_SET TASK_: Repeat the data below word for word, from the first line up to and including the line with "point(1227,161)".

:: RECORDS

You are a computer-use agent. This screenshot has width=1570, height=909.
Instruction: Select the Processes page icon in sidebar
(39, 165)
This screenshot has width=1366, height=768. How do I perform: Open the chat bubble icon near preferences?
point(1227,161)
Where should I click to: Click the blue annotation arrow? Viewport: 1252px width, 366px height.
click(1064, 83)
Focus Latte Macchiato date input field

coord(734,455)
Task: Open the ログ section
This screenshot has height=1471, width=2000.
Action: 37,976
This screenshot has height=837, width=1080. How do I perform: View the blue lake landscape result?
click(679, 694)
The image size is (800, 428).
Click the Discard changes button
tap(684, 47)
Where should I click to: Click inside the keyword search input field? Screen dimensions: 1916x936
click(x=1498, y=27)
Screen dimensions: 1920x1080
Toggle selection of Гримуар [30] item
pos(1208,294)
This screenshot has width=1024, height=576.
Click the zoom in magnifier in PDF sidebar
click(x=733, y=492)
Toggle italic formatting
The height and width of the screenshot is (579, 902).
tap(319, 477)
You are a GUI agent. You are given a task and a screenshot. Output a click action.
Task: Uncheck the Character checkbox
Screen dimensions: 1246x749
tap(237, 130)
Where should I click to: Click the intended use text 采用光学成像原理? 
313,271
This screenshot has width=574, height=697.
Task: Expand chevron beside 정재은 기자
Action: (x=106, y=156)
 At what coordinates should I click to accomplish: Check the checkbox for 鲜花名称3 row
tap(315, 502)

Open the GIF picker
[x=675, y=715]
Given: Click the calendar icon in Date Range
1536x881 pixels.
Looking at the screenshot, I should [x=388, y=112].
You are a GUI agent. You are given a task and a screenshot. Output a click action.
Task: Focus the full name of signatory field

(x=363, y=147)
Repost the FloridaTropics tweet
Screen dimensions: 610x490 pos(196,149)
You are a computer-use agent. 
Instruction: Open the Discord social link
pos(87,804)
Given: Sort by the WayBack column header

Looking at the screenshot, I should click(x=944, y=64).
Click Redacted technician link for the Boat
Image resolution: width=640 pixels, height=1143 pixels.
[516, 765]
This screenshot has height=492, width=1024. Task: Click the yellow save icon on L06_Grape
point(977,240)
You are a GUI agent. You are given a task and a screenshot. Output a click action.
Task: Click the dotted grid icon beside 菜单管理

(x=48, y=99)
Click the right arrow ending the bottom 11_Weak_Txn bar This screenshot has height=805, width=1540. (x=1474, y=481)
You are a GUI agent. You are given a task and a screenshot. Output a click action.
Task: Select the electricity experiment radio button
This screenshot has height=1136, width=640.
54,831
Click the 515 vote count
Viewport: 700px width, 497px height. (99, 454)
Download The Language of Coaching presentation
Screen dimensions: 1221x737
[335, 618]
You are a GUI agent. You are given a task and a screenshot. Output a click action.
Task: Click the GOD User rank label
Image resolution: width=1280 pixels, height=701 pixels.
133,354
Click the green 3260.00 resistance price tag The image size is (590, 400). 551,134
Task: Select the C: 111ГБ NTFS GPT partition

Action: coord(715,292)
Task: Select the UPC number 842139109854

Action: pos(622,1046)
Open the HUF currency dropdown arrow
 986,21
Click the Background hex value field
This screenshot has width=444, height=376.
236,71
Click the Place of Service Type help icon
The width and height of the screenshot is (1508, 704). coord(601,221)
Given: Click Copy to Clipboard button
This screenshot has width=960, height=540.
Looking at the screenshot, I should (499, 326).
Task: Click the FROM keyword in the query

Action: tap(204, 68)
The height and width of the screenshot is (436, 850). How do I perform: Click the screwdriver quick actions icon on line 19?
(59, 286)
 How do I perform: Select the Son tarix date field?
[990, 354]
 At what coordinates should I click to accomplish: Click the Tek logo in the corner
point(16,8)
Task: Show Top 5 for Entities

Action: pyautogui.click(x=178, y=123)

::::

_ANSWER_:
You are a computer-use agent. This screenshot has width=1570, height=909.
Instruction: Select the Processes page icon in sidebar
(39, 165)
This screenshot has width=1366, height=768. How do I perform: Open the chat bubble icon near preferences?
point(1227,161)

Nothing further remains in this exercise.